──────── Data listing ────────

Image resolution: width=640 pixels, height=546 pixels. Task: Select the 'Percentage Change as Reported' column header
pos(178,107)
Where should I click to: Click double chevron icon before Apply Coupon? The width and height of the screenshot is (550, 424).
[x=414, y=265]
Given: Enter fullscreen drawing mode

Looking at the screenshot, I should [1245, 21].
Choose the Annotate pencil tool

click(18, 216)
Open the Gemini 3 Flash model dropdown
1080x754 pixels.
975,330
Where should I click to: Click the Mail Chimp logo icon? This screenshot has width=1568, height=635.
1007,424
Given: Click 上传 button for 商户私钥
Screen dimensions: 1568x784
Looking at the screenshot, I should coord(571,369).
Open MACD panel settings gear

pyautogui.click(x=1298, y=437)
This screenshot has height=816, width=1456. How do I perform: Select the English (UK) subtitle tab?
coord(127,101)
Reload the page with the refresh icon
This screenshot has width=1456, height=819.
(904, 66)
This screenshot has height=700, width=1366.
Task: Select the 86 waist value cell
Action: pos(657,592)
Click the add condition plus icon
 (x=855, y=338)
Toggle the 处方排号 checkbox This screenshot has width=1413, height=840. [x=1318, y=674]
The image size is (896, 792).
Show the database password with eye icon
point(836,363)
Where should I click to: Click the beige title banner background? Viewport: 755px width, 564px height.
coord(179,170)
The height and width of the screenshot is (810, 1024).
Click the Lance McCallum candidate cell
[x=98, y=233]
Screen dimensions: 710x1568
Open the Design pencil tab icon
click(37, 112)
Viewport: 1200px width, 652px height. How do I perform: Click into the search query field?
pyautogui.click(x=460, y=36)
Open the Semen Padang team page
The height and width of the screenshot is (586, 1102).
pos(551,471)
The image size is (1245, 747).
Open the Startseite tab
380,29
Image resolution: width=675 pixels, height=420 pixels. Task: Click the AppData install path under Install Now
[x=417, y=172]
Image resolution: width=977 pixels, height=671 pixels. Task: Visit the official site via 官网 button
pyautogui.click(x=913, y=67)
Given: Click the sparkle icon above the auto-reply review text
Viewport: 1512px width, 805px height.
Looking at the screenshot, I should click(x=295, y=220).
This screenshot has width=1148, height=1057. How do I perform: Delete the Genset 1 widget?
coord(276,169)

────────

• _Short exercise_
Render every line of the listing as a Markdown table with the columns Row and Line. Put the row number in Row and the line's text in Line, and leave out blank lines.

• _The response_
| Row | Line |
|---|---|
| 1 | Image resolution: width=640 pixels, height=546 pixels. Task: Select the 'Percentage Change as Reported' column header |
| 2 | pos(178,107) |
| 3 | Where should I click to: Click double chevron icon before Apply Coupon? The width and height of the screenshot is (550, 424). |
| 4 | [x=414, y=265] |
| 5 | Given: Enter fullscreen drawing mode |
| 6 | Looking at the screenshot, I should [1245, 21]. |
| 7 | Choose the Annotate pencil tool |
| 8 | click(18, 216) |
| 9 | Open the Gemini 3 Flash model dropdown |
| 10 | 1080x754 pixels. |
| 11 | 975,330 |
| 12 | Where should I click to: Click the Mail Chimp logo icon? This screenshot has width=1568, height=635. |
| 13 | 1007,424 |
| 14 | Given: Click 上传 button for 商户私钥 |
| 15 | Screen dimensions: 1568x784 |
| 16 | Looking at the screenshot, I should coord(571,369). |
| 17 | Open MACD panel settings gear |
| 18 | pyautogui.click(x=1298, y=437) |
| 19 | This screenshot has height=816, width=1456. How do I perform: Select the English (UK) subtitle tab? |
| 20 | coord(127,101) |
| 21 | Reload the page with the refresh icon |
| 22 | This screenshot has width=1456, height=819. |
| 23 | (904, 66) |
| 24 | This screenshot has height=700, width=1366. |
| 25 | Task: Select the 86 waist value cell |
| 26 | Action: pos(657,592) |
| 27 | Click the add condition plus icon |
| 28 |  (x=855, y=338) |
| 29 | Toggle the 处方排号 checkbox This screenshot has width=1413, height=840. [x=1318, y=674] |
| 30 | The image size is (896, 792). |
| 31 | Show the database password with eye icon |
| 32 | point(836,363) |
| 33 | Where should I click to: Click the beige title banner background? Viewport: 755px width, 564px height. |
| 34 | coord(179,170) |
| 35 | The height and width of the screenshot is (810, 1024). |
| 36 | Click the Lance McCallum candidate cell |
| 37 | [x=98, y=233] |
| 38 | Screen dimensions: 710x1568 |
| 39 | Open the Design pencil tab icon |
| 40 | click(37, 112) |
| 41 | Viewport: 1200px width, 652px height. How do I perform: Click into the search query field? |
| 42 | pyautogui.click(x=460, y=36) |
| 43 | Open the Semen Padang team page |
| 44 | The height and width of the screenshot is (586, 1102). |
| 45 | pos(551,471) |
| 46 | The image size is (1245, 747). |
| 47 | Open the Startseite tab |
| 48 | 380,29 |
| 49 | Image resolution: width=675 pixels, height=420 pixels. Task: Click the AppData install path under Install Now |
| 50 | [x=417, y=172] |
| 51 | Image resolution: width=977 pixels, height=671 pixels. Task: Visit the official site via 官网 button |
| 52 | pyautogui.click(x=913, y=67) |
| 53 | Given: Click the sparkle icon above the auto-reply review text |
| 54 | Viewport: 1512px width, 805px height. |
| 55 | Looking at the screenshot, I should click(x=295, y=220). |
| 56 | This screenshot has width=1148, height=1057. How do I perform: Delete the Genset 1 widget? |
| 57 | coord(276,169) |